Michael King will announce his candidacy for the District 2 post Wednesday at 5:30 p.m. in front of Guyton City Hall.
“I’ve thought about it off and on for the past year or so,” King said of the running for the seat currently held by Myra Lewis. “I’ve really concentrated on it and have had people approach me about my interest in doing so in the last few months.
“My desire is to give back to the community I grew up in and serve the people and look out for their best interests,” he added. “I think, sometimes, elected officials can lose sight of that. I think we’re facing some challenging economic times and I think we need to better address how we spend the taxpayers’ dollars.”
King also had concerns about the property assessments in the county and the impacts those have on residents, especially as many are out of work.
“While property values are decreasing, the property assessments done by the county are increasing. It seems like the tax burden on the average person in Effingham County keeps going up,” he said. “We need to see where our priorities should be and where we’re spending the money we do have, because we’re going to have less and less of it in the years to come.”
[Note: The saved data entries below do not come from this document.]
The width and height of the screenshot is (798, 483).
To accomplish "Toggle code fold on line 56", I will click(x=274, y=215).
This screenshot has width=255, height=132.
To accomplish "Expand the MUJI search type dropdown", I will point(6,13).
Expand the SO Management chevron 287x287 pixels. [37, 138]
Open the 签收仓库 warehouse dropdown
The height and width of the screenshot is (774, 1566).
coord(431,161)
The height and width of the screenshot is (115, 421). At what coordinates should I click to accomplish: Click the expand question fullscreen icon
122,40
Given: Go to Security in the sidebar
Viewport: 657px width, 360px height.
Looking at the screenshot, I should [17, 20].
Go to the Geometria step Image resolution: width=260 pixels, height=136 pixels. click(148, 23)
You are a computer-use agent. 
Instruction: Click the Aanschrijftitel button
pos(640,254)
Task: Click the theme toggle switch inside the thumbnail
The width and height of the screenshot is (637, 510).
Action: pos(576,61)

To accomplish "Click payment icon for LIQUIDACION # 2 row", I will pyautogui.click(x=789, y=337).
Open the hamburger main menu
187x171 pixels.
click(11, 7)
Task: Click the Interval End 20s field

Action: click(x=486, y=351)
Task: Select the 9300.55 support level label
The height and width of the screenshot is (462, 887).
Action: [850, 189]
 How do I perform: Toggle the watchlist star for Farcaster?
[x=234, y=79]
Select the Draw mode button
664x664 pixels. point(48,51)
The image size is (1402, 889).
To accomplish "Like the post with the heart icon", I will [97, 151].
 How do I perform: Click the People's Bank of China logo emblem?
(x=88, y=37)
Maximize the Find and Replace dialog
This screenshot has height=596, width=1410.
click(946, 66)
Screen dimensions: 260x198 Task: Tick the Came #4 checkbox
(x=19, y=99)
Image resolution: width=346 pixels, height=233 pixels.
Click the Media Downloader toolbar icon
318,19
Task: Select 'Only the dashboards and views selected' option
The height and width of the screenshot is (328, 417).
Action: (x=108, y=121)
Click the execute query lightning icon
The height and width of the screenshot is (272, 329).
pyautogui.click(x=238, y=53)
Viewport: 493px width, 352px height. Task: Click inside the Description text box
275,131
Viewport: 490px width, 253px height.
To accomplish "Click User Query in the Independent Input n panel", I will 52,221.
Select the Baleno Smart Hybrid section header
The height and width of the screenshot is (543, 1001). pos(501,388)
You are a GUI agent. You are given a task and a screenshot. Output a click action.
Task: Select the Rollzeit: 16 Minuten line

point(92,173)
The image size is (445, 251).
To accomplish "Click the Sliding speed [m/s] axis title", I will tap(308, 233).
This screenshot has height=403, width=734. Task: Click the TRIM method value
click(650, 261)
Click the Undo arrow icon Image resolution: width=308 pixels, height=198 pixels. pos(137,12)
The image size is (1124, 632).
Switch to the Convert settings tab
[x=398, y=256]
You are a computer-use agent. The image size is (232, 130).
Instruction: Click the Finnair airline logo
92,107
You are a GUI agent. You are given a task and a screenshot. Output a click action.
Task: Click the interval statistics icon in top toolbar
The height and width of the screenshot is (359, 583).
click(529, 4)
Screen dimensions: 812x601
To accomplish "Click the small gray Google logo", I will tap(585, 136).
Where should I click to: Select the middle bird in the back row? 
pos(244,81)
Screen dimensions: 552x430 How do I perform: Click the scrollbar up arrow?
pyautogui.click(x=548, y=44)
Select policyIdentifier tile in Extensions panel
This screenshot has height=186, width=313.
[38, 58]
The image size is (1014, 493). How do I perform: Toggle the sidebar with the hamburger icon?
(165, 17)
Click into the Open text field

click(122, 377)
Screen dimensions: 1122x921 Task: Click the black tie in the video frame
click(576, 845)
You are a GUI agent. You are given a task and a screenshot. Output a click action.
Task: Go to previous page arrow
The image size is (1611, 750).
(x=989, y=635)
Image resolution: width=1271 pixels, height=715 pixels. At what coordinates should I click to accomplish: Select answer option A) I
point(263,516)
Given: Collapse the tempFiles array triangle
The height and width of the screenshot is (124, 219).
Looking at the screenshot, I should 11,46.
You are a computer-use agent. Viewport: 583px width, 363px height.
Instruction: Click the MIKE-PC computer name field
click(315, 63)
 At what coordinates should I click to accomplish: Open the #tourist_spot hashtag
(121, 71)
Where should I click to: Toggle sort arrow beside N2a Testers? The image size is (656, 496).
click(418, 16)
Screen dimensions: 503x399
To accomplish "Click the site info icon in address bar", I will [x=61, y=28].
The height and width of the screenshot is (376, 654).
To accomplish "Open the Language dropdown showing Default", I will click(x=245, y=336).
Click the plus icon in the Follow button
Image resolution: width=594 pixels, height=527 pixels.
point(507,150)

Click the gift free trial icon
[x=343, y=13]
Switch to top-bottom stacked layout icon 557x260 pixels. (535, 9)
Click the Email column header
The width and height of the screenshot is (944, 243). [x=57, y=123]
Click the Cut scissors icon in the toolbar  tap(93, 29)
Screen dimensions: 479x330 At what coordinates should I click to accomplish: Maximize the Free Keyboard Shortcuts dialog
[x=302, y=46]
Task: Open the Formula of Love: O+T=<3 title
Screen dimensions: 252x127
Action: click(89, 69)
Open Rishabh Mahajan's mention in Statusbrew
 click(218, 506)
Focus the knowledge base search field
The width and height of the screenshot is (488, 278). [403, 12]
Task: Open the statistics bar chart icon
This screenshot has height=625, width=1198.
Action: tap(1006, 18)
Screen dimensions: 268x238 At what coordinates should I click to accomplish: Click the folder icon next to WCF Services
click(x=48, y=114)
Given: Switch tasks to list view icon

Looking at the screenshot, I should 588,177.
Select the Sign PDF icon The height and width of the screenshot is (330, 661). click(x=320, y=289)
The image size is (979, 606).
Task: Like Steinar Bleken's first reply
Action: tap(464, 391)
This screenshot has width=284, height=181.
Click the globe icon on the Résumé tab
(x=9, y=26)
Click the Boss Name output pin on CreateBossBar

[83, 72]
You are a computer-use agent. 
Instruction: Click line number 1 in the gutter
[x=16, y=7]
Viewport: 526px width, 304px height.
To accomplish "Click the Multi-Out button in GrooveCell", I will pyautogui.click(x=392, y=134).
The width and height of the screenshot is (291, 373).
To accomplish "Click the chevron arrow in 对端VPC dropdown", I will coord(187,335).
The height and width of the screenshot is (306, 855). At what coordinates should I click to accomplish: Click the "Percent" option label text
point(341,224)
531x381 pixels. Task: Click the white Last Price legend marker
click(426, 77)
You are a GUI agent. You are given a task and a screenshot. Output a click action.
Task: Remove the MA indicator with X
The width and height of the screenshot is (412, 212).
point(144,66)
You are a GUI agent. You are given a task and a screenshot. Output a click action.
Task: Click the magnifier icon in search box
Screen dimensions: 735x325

King is a graduate of Effingham County High School and of Georgia Southern University, where he obtained a master’s in public administration. He is a vice president of VNS Corporation, a building materials supply company with operations in Rincon. He and his wife Jennifer have four children.
A 1999 graduate of Leadership Effingham, King is deacon chairman of New Providence Baptist Church and serves on the executive board of the Coastal Workforce Investment Board.
He also said Effingham is not immune from a national groundswell seeking a new direction.
“It’s an overall atmosphere or environment in our county that people want to see a change in leadership,” King said. “They’re looking for some leadership. We’re experiencing the same kind of mood the rest of the country is in. People have gotten more engaged and are paying more attention to things.”
According to King, his time on the Rincon City Council also can help the commissioners in their talks with the three municipalities. He noted the relationship between the county and the cities has not always been good.
“Part of what I can bring to the table is I understand the mindset and the priorities of the municipalities and how they are looking at things,” he said. “A citizen of a municipality is also a citizen of the county. Sometimes we draw lines that don’t necessarily need to be there in order to get things done. I hope some of that will help with communication. Maybe we can improve our relationships between the county and municipalities and the other entities.”
The county will have to form partnerships both inside the county lines and across the lines to get some things done, such as the Effingham Parkway, King said.
“I think we’re going to be forced to, as a community, to think outside the box when it comes to funding things that need to be done,” he said. “Everyone knows there’s not any money for the Effingham Parkway. We’ve got to be able to come together as a community and come up with some alternate ways to get some things done. We need to be open to doing that.”